(Entries from a dataset)
■ ■ ■

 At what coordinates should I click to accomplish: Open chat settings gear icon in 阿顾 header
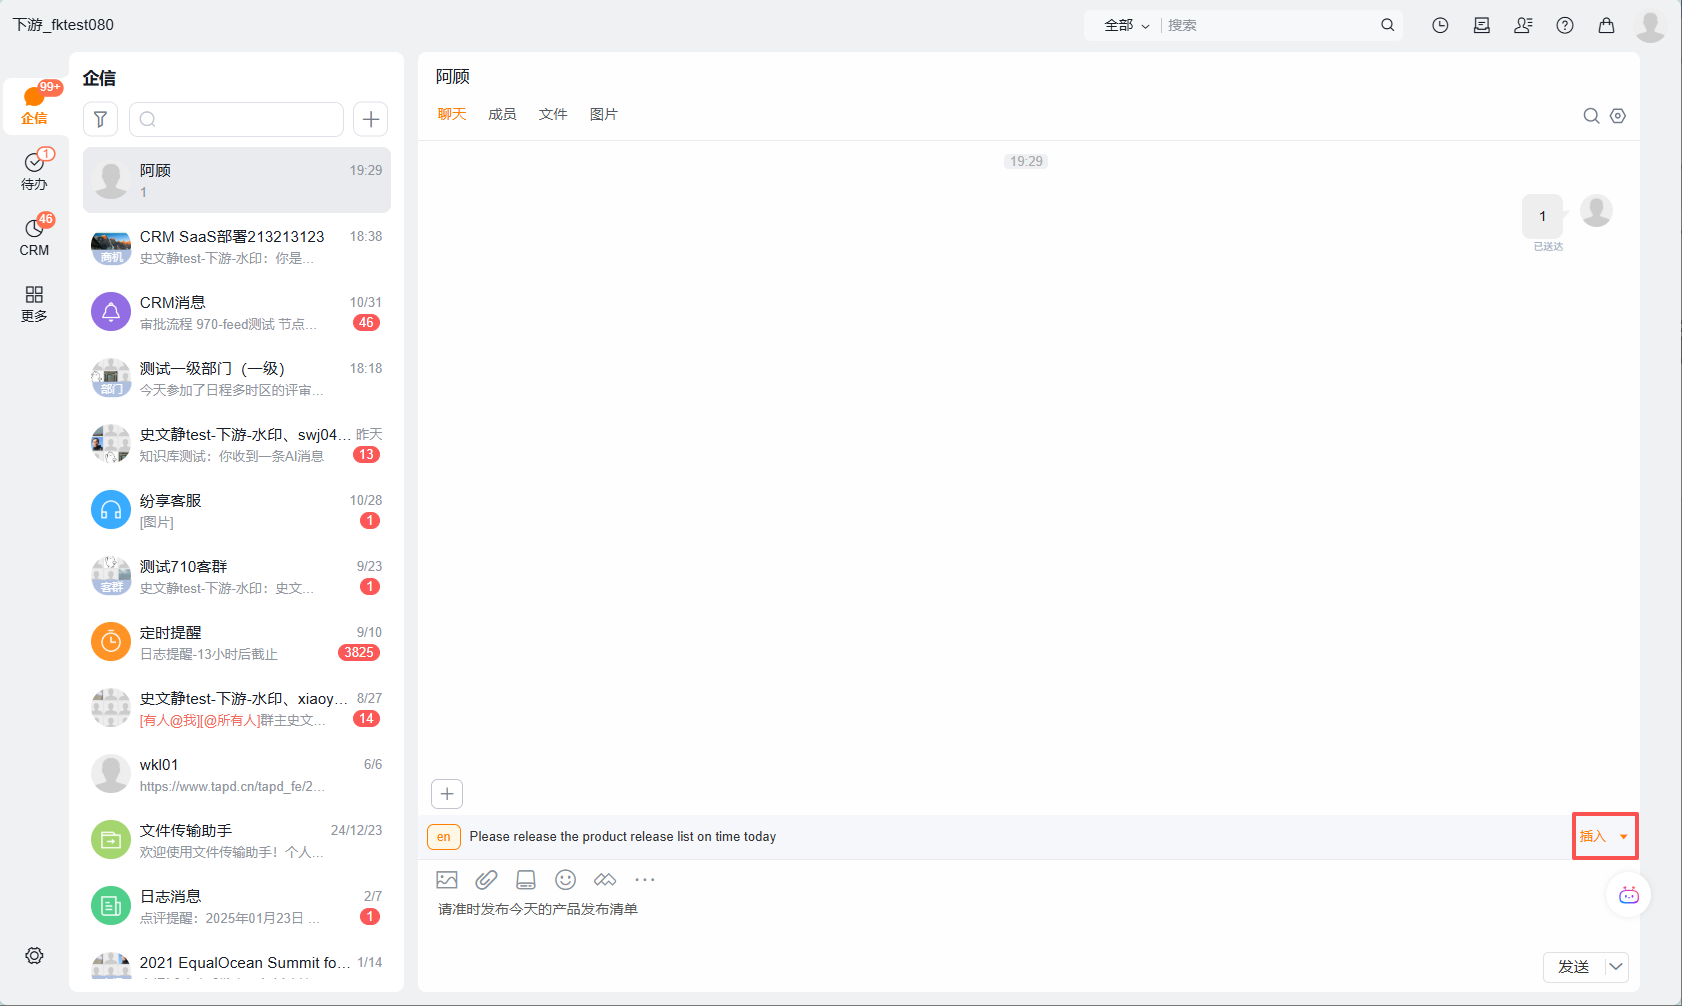point(1618,116)
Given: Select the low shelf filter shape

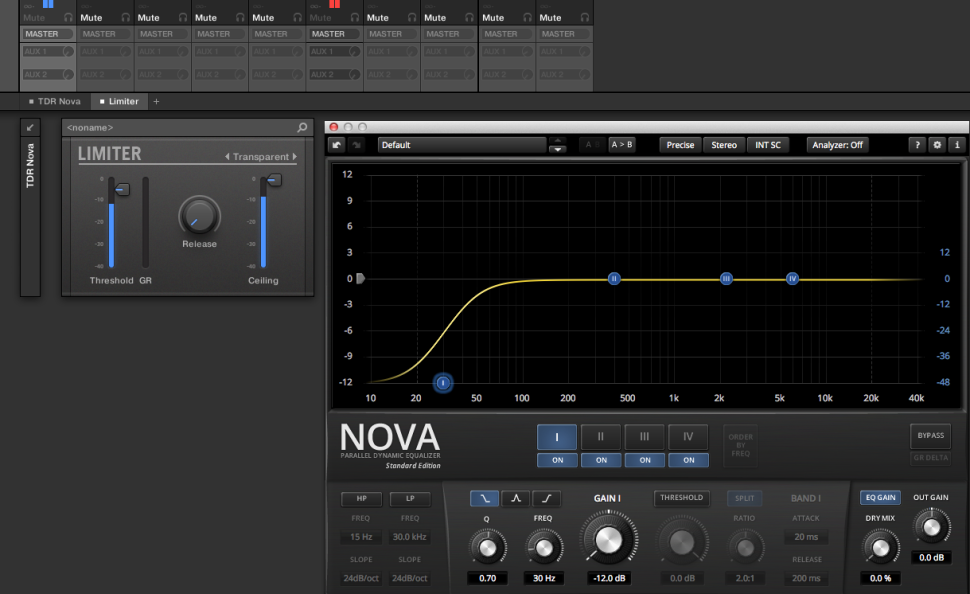Looking at the screenshot, I should point(484,498).
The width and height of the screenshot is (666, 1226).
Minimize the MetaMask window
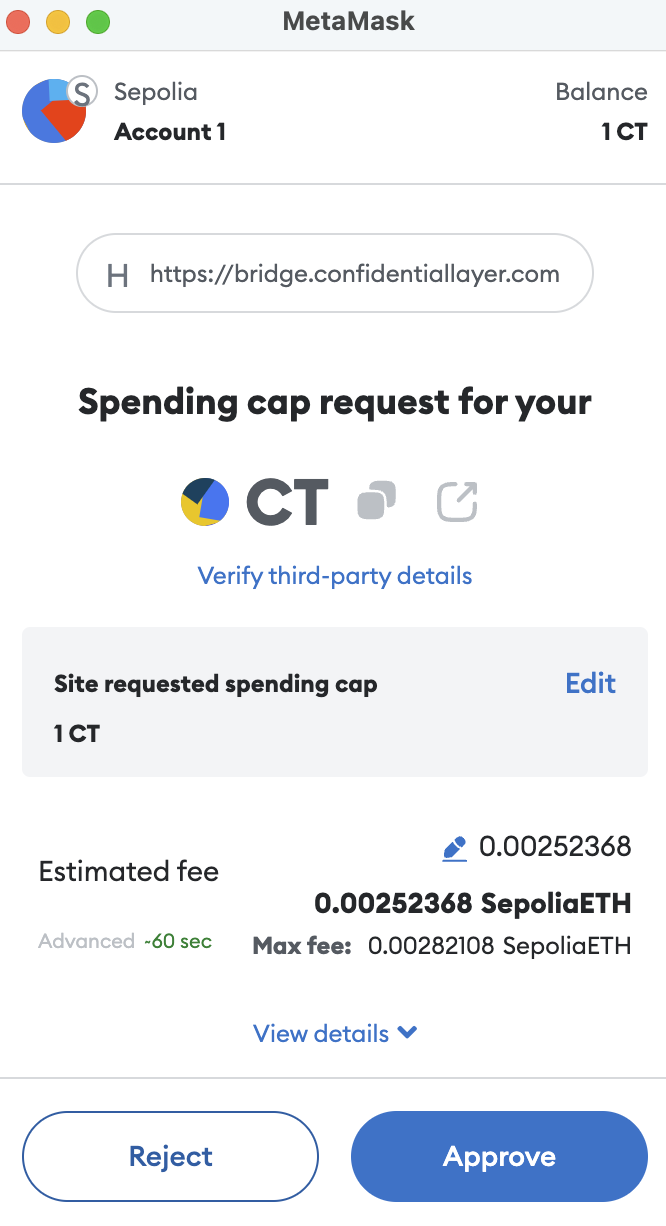58,21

■ ■ ■

Exercise — Retype the text of all the entries above with every line unchanged, and leave the pictures out.

Task response —
 At what coordinates should I click to accomplish: Open chat settings gear icon in 阿顾 header
point(1618,116)
Given: Select the low shelf filter shape

Looking at the screenshot, I should point(484,498).
The width and height of the screenshot is (666, 1226).
Minimize the MetaMask window
58,21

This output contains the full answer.